Natural killer (NK) cells are interesting little beasties. They represent part of the innate immune system that is able to kill without the normal MHC dependent recognition system. They have resposibilities as effector cells to make antibodies kill, but also are used by the body to kill virus infected cells while the T cells are reving up the specific response. They are activated by gamma interferon and other macrophage induced cytokines.
NK cell tumors are very rare, especially among Caucasians.
There exists an NK cell lymphoma of the nasal cavity which occurs mainly in Orientals, Asians and South Americans and is EBV related.

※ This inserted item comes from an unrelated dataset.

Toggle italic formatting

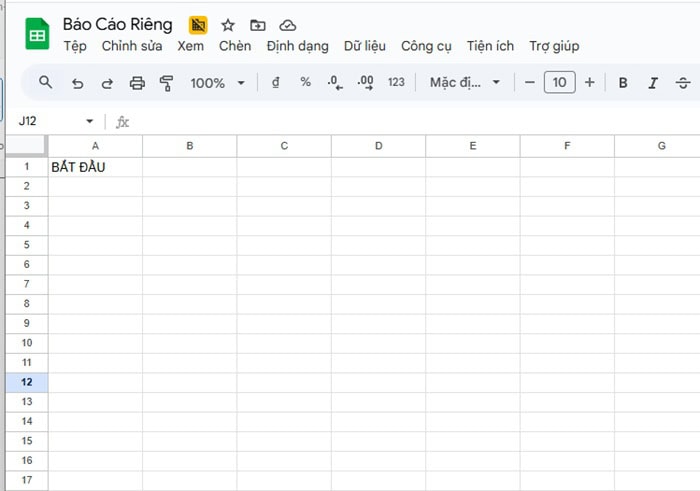(653, 83)
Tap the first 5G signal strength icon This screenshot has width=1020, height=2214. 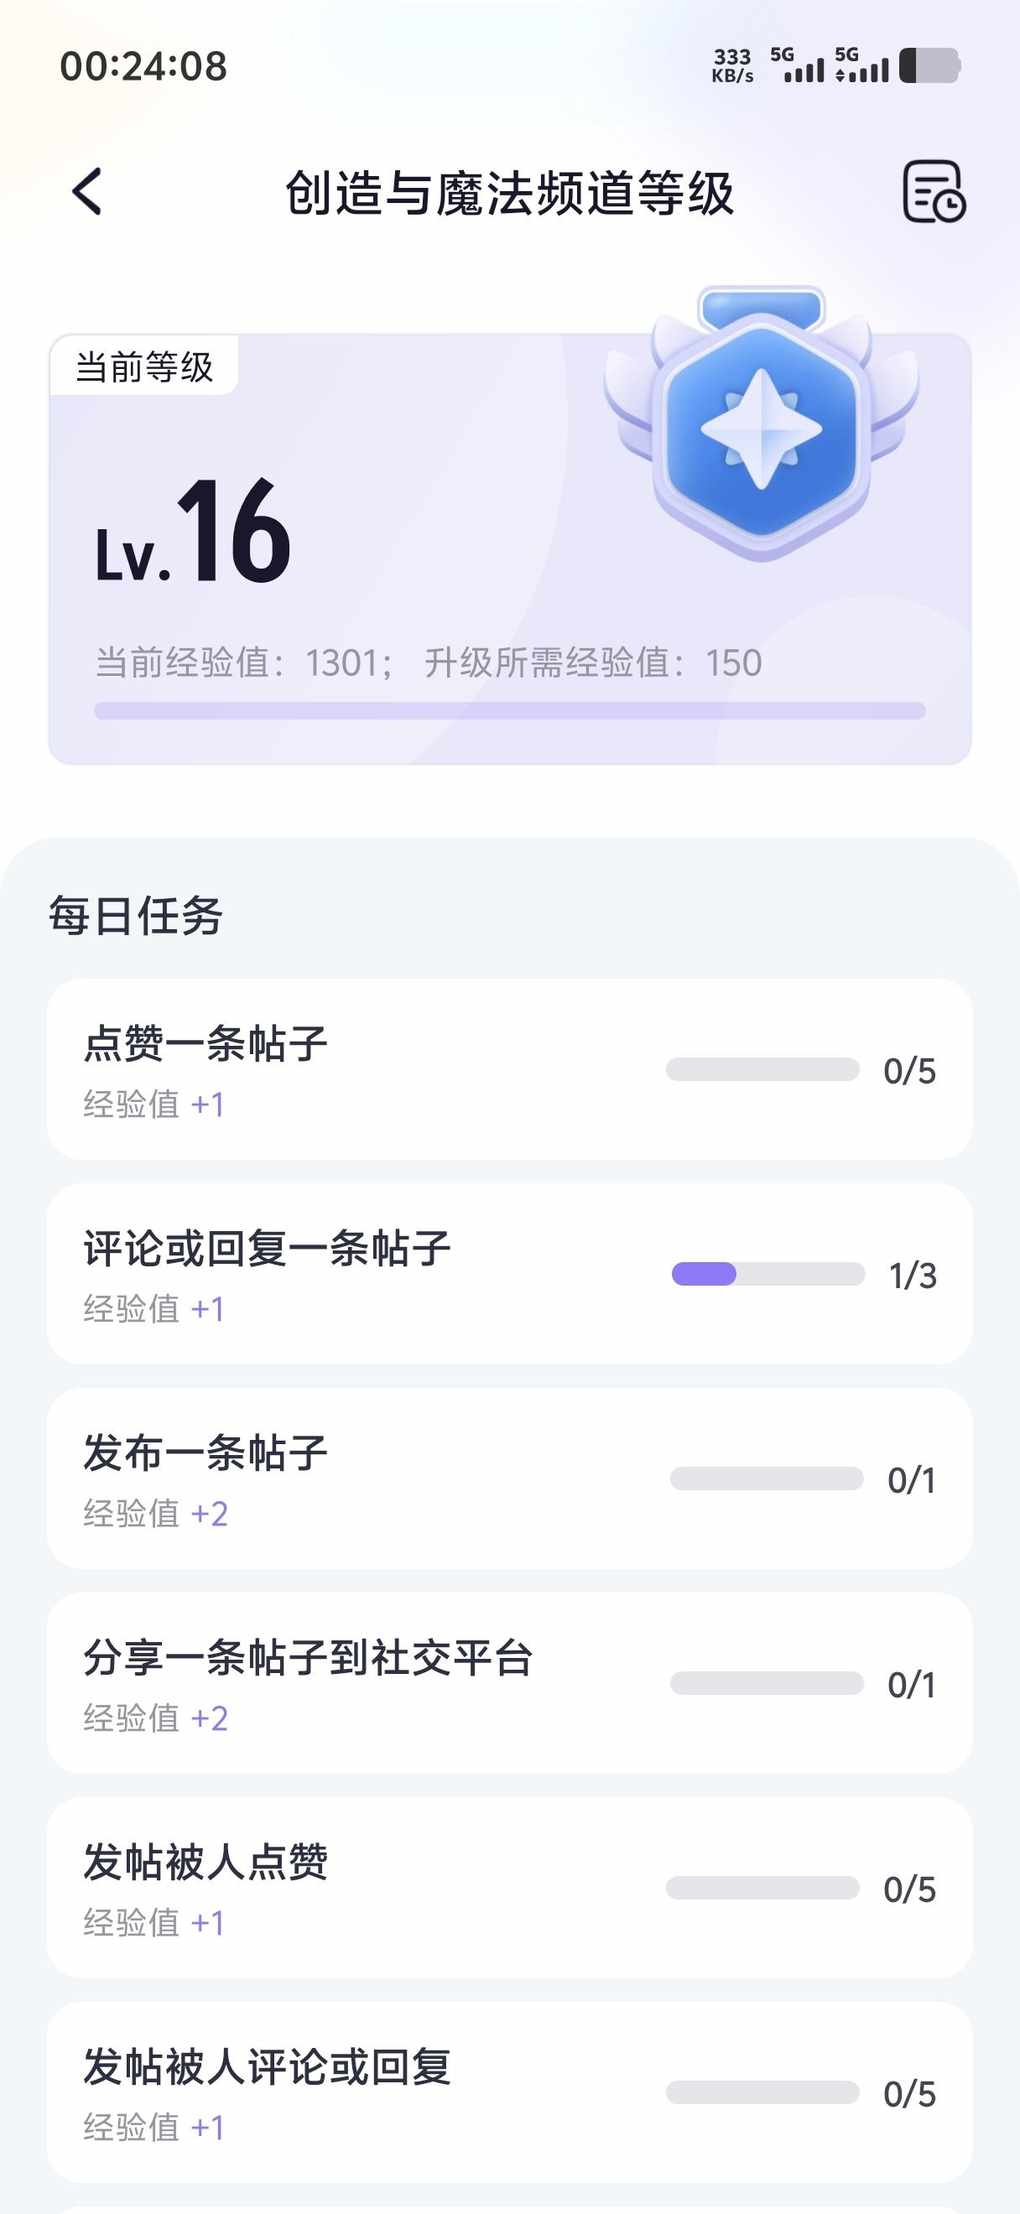click(x=797, y=65)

When it occurs in the blood it is rapidly progressive and drug resistant.
There is also an NK cell leukaemia, again commoner in Asians than Caucasians that presents as a large granular lymphocytosis. Again this may be associated with EB virus, and again it is rapidly progressive and difficult to treat. It occurs in teenagers and young adults.
There is a chronic indolent large granular lymphocytic leukaemia, the majority of which are T-cell type. It tends to be associated with splenomegaly, neutropenia, anaemia and arthritis. Perhaps 10% of them are of NK cell type.

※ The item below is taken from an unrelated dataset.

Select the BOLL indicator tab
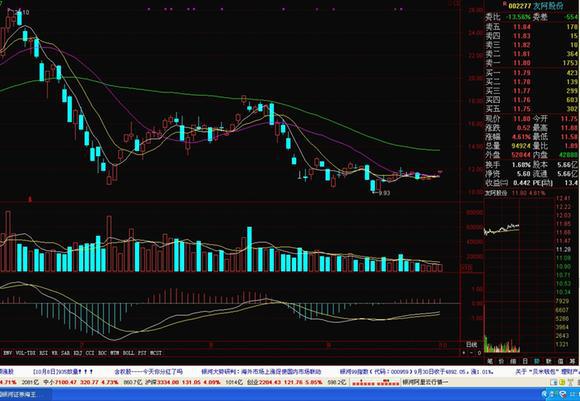580x401 pixels. click(x=128, y=353)
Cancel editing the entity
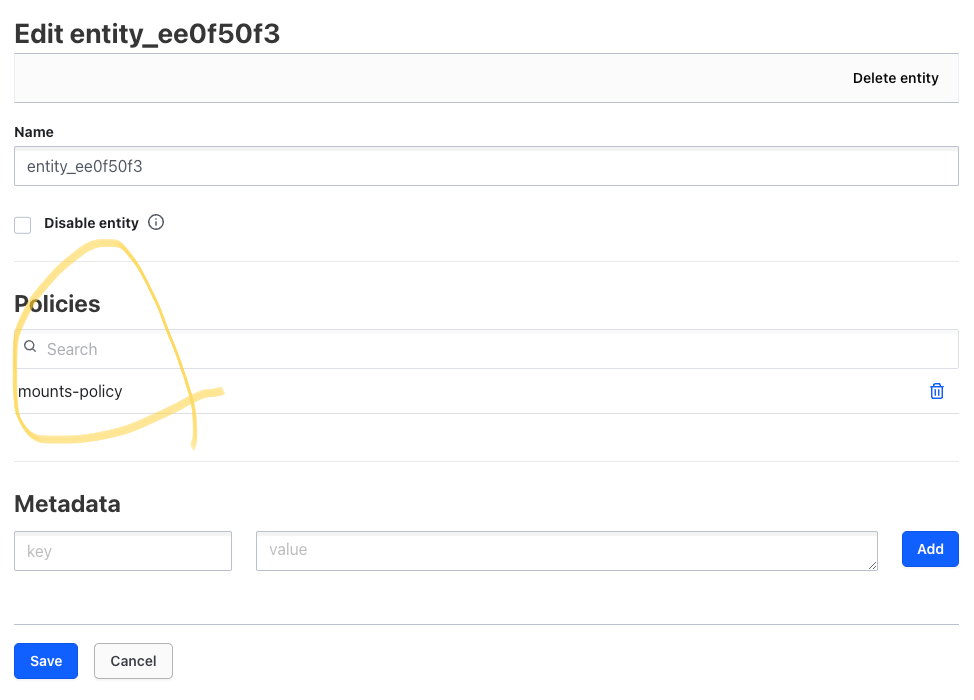The width and height of the screenshot is (974, 700). 134,661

To distinguish between the T cell type and the NK cell types we must do lymphocyte markers. The NK cell type is CD2+, CD7+, CD8+, CD56+, CD16+ but CD3-, CD5-, CD57-.
The NK cell type is less likely to have anemia, neutropenia, splenomegaly and arthritis, however some cases have been associated with a cutaneous vasculitis, usually present before the LGL leukemia appears.
Often treatment is unnecessary, but when it is ciclosporin should be first line, rather than chemotherapy.